Les gestionnaires disposent de plusieurs moyens pour faciliter l’apprentissage de leur équipe. Ces pratiques de leadership sont regroupés sous quatre catégories :

Être un modèle d’apprenant

Dans un tout premier temps, les gestionnaires gagnent à adopter des comportements d’apprentissage à la vue de leur équipe. C’est ce qu’ils font lorsqu’ils expriment à voix haute certaines réflexions et remettent en question les manières habituelles de faire les choses. Ils envoient aussi un message fort concernant l’importance de l’apprentissage lorsqu’ils explorent l’environnement externe afin de répertorier de nouvelles idées. Des lectures et des observations peuvent ensuite être partagées dans le but d’enrichir ou d’orienter les discussions au sein de l’équipe.

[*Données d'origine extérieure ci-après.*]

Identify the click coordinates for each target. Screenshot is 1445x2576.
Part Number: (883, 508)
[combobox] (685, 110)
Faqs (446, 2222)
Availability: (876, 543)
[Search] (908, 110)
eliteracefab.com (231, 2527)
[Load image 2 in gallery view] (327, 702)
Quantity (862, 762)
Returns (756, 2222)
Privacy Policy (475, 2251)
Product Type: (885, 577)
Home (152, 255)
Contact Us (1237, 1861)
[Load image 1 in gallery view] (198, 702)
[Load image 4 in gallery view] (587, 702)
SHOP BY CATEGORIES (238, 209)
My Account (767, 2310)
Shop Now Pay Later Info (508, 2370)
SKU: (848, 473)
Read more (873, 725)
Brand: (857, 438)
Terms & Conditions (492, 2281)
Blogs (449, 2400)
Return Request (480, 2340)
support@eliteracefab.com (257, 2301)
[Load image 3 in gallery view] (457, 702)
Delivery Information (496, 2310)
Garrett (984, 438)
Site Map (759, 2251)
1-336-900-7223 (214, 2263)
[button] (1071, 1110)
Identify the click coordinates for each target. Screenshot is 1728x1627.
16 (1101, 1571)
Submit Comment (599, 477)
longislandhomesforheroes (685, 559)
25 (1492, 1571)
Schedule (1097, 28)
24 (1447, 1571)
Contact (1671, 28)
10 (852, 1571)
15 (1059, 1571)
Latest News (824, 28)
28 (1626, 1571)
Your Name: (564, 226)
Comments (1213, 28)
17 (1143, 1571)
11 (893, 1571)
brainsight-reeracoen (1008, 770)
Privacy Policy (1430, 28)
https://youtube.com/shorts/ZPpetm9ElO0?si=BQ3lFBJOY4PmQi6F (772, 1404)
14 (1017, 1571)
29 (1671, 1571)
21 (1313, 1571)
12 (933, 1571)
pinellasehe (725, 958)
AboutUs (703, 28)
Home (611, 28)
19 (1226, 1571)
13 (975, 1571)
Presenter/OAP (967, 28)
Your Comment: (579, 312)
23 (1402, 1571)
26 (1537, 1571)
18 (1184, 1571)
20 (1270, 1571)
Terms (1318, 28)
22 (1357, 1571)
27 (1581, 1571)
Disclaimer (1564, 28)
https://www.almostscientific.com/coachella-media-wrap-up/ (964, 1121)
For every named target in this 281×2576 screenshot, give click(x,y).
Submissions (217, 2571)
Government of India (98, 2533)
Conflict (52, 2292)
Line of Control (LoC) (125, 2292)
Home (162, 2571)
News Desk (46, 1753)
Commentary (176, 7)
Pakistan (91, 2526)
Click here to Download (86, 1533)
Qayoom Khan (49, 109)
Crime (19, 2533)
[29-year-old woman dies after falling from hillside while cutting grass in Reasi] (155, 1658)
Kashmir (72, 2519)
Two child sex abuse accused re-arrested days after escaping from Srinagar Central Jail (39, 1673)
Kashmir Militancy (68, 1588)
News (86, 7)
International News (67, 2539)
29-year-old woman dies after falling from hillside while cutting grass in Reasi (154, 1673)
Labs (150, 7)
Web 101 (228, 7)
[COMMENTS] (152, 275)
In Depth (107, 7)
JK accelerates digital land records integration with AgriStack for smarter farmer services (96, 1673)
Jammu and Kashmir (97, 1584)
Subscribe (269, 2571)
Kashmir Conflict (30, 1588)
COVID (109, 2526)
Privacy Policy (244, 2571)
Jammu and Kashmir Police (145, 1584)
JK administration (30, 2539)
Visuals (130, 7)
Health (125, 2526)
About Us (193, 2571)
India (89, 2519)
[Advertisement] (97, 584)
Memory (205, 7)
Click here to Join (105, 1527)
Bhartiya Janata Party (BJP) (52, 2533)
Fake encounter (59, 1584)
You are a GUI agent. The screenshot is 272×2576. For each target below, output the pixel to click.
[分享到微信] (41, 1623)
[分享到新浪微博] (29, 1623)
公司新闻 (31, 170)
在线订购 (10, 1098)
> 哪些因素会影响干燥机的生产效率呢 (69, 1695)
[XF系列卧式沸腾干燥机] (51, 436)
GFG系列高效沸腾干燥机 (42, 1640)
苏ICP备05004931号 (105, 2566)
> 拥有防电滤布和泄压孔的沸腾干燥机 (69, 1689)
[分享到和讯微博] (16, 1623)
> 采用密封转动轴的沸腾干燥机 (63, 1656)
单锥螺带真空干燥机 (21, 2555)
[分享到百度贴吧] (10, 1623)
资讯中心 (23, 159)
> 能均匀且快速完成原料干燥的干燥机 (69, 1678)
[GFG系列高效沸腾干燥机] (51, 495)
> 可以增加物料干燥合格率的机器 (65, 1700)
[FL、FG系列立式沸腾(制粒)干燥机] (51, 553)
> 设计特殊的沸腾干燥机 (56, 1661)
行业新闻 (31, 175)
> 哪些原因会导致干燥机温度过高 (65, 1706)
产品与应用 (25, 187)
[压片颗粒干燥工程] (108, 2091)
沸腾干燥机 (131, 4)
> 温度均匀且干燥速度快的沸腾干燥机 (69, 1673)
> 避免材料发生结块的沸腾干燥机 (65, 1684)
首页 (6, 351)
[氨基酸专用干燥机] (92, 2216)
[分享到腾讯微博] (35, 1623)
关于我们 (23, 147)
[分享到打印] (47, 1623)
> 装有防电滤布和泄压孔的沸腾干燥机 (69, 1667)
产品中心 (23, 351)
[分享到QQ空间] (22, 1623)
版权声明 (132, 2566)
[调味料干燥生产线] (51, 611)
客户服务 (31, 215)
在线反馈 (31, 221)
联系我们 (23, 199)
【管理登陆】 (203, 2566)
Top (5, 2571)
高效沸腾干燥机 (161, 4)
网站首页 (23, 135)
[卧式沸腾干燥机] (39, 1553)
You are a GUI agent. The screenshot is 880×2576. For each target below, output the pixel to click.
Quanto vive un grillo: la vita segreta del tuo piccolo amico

Une autre façon d’agir consiste à inviter des acteurs externes lors de séance de débriefing ou à présenter les trucs et astuces développées par leur propre équipe. Ce partage de connaissances est propice au développement d’idées originales, à la résolution de problèmes et à l’identification de pratiques plus efficaces.

Susciter l’émergence d’un climat de sécurité psychologique

Les gestionnaires incitent aussi leur équipe à adopter des comportements d’apprentissage en intervenant sur certaines dynamiques de nature psychologique. À cet égard, leur toute première responsabilité consiste à susciter l’émergence d’un climat de sécurité psychologique, faisant ainsi de l’équipe un espace où les membres peuvent s’exprimer sans crainte de subir des représailles. Pour ce faire, les gestionnaires doivent à tout prix éviter d’être sur la défensive lorsqu’un membre émet une idée ou une opinion. Une telle réaction risquerait de compromettre le partage d’information et la participation des membres lors de futures discussions en équipe.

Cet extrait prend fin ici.